Now here’s another one that aroused interest: “A person guilty of permitting his cow to graze on the public streets was liable to a one dollar fine.” And other ordinances regulated howling dogs, slingshots used for the killing of birds were legislated against, and the word calaboose was used in the ordinance regarding vagabonds whose fines could be paid by hard labor for the village at a rate of $1.50 per day. In other words, the prisoner for the day if he cared to work for the village, his fine could be paid off at a dollar and a half per day of hard labor.

Then another one here later in the book is the advent of the horseless carriage brought about in 1910 the passage of a strict speed law of eight miles per hour. Mind you, 1910–fastest speed through the village of a motor horseless carriage was eight miles per hour. I might comment that, goodness gracious, that one was later repealed and well that it was, because I would have violated that on my bicycle.

And so, as we thumb through the pages of the old first book of ordinances, we realize how much water has passed under the bridge. We have progressed and our ordinance book proves it. But yet, don’t we often today hear some people refer to them as the good old days? I say, piffle. Progress cannot be discouraged. We should welcome it. Memories are fine, but progress means a better life and a more abundant life. No one would care to revert to the hardships or to the inconveniences of those so-called good old days.

Q: Art, you have covered the old village subject well. But tell me, what about the school?

AL: Yes. The school was very important and we have always had good schools here in town.
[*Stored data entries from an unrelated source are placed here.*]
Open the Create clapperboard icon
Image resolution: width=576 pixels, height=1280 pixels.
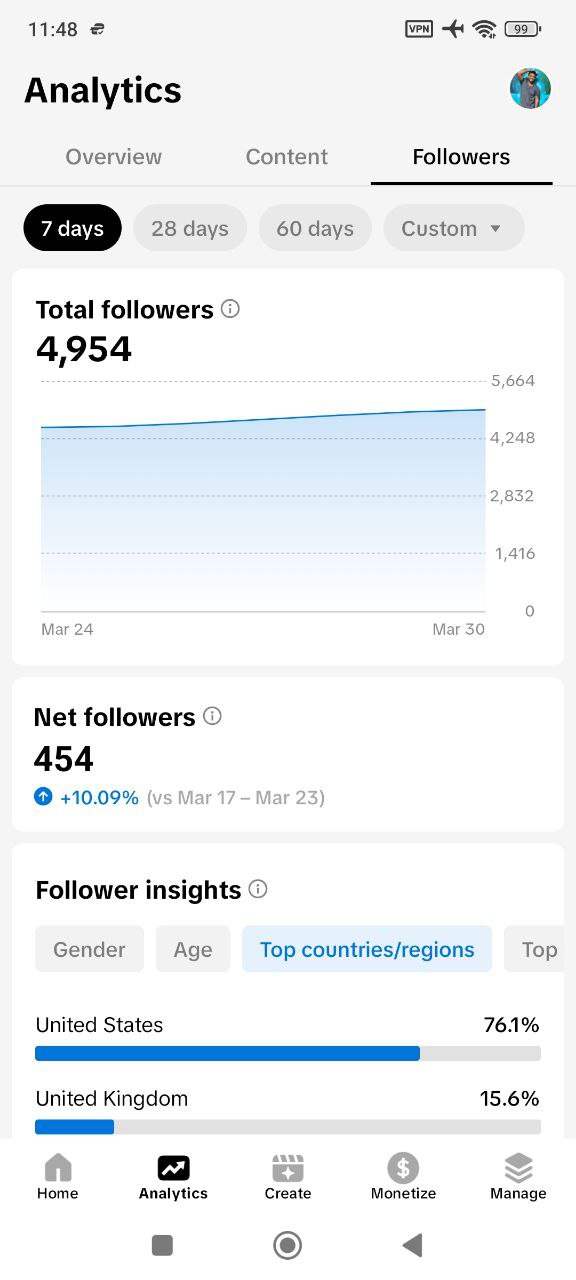[x=288, y=1167]
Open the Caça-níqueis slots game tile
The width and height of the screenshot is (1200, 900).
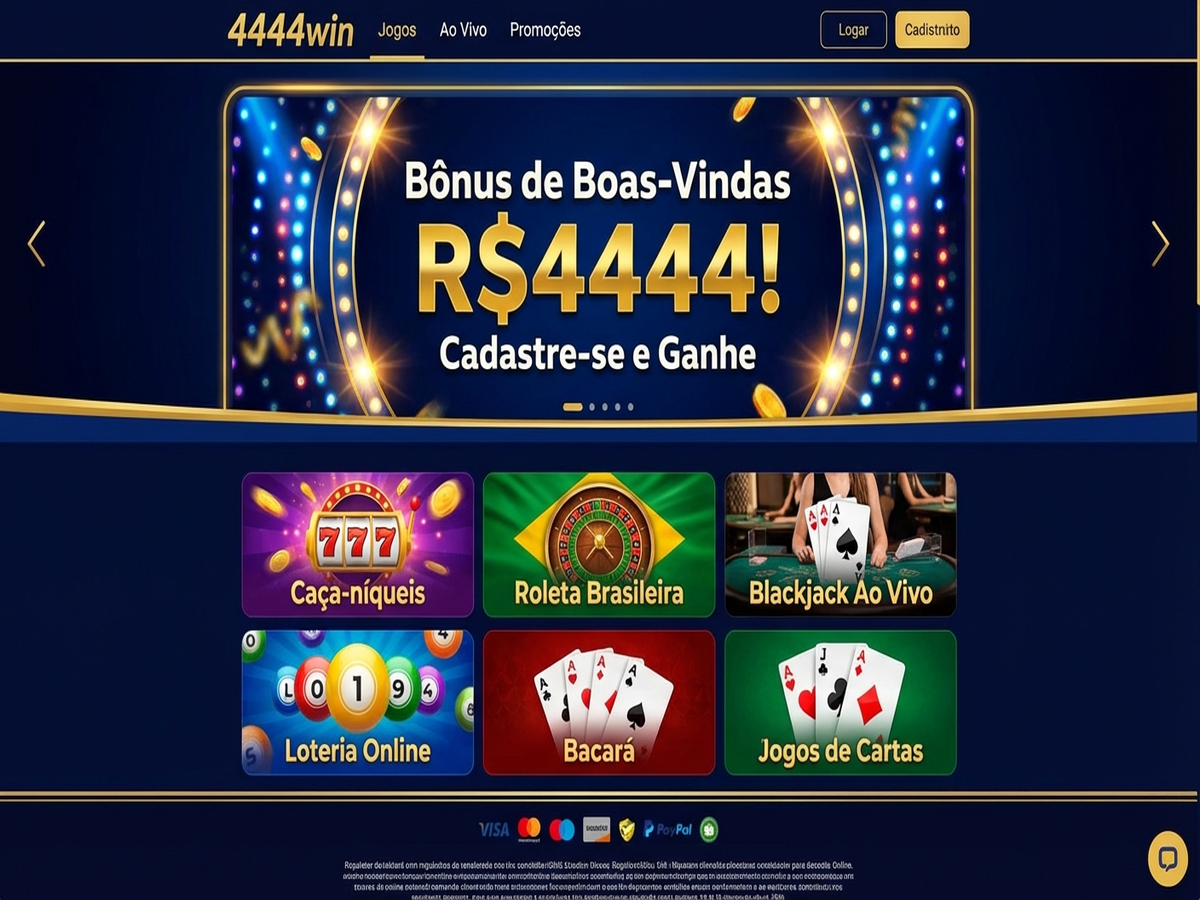pyautogui.click(x=358, y=545)
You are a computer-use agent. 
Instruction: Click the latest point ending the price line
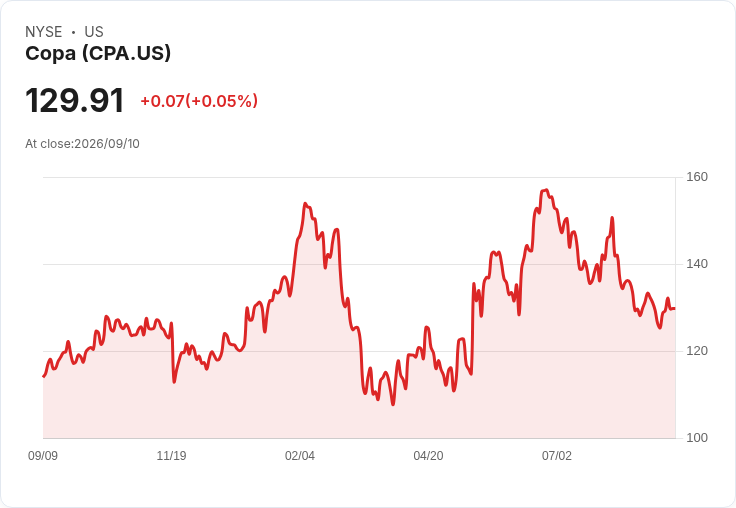675,308
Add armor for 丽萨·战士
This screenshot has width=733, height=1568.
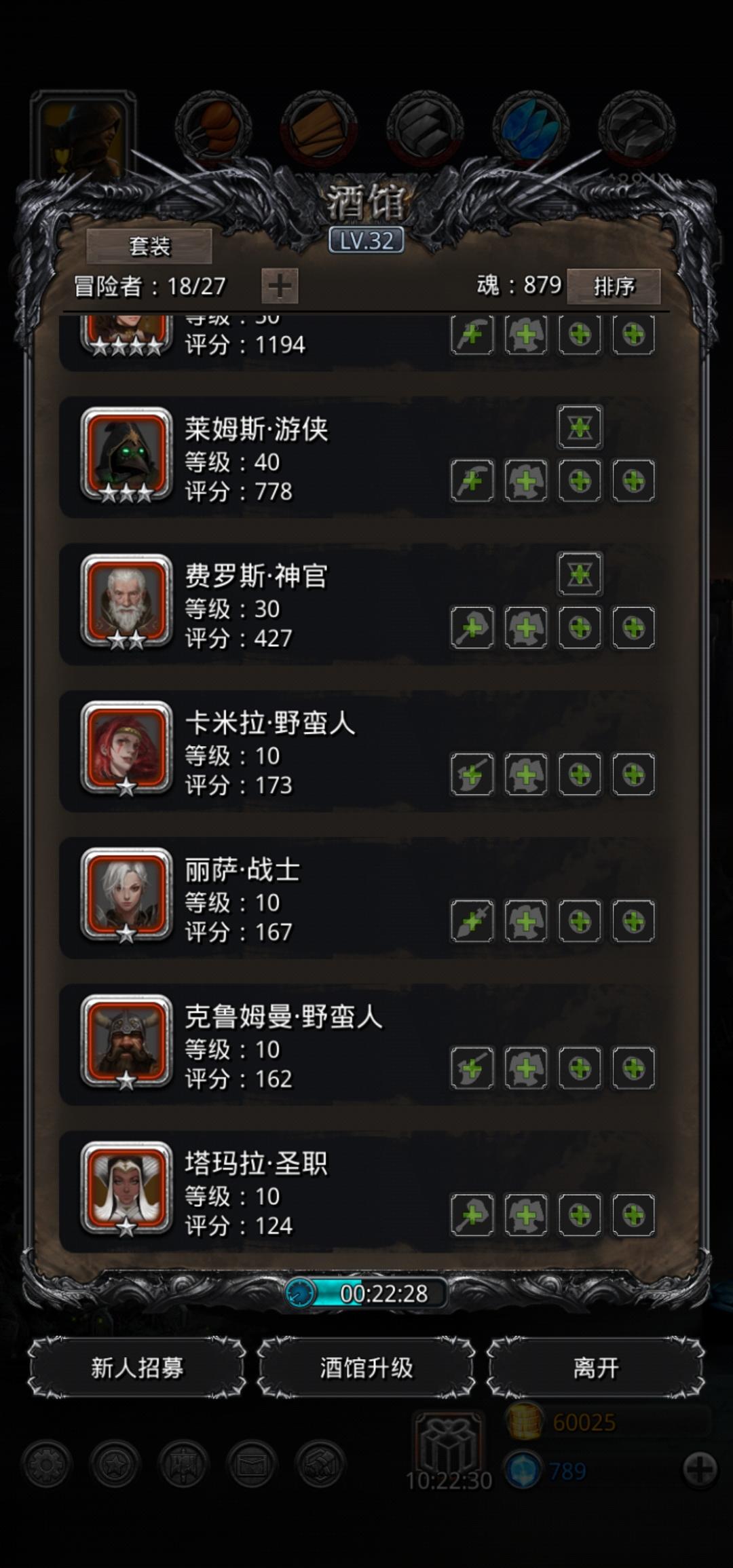point(526,921)
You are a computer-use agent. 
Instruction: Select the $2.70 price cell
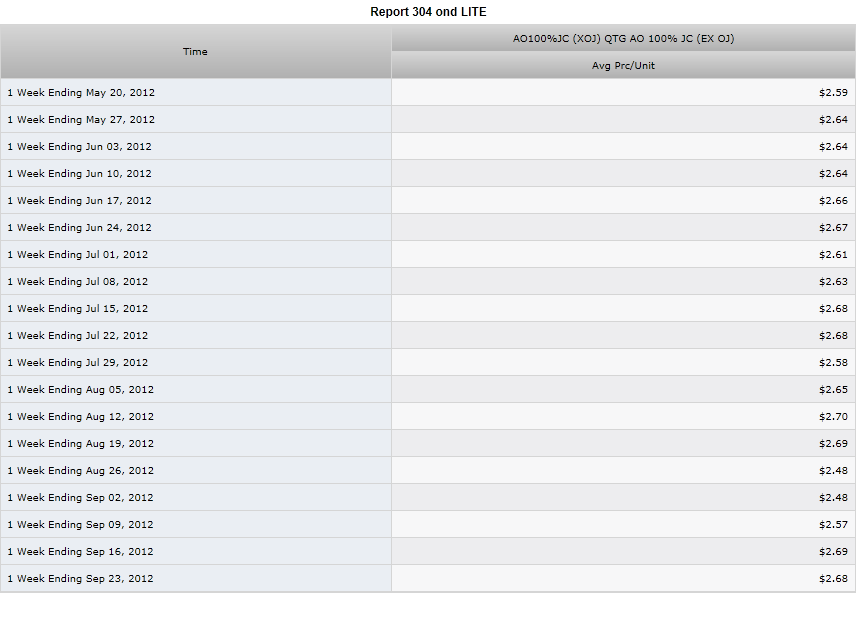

In 1897, just two years after the organization of the village government, the public school, later known as the Grove School at Capulina and School Streets, was organized. Previous to 1897, the children attended the public school at Waukegan and Beckwith Roads, which is known as Golf School now, or to the parochial schools in Niles Center, which is now Skokie.

That first school board here in Morton Grove was Joseph Haupt, president, and again Mr. George Harrer and Jacob Hoffman as members. And it was a happy day, I would guess, for the children and a proud one for the community when the school opened and classes began. A group of about thirty comprised the eight grades under the lone teacher, a Mrs. Ordway. Only one room was used the first year while the other was left unfurnished and was used as a playroom in bad weather. The first graduating class in 1901 numbered a grand total of three. Three.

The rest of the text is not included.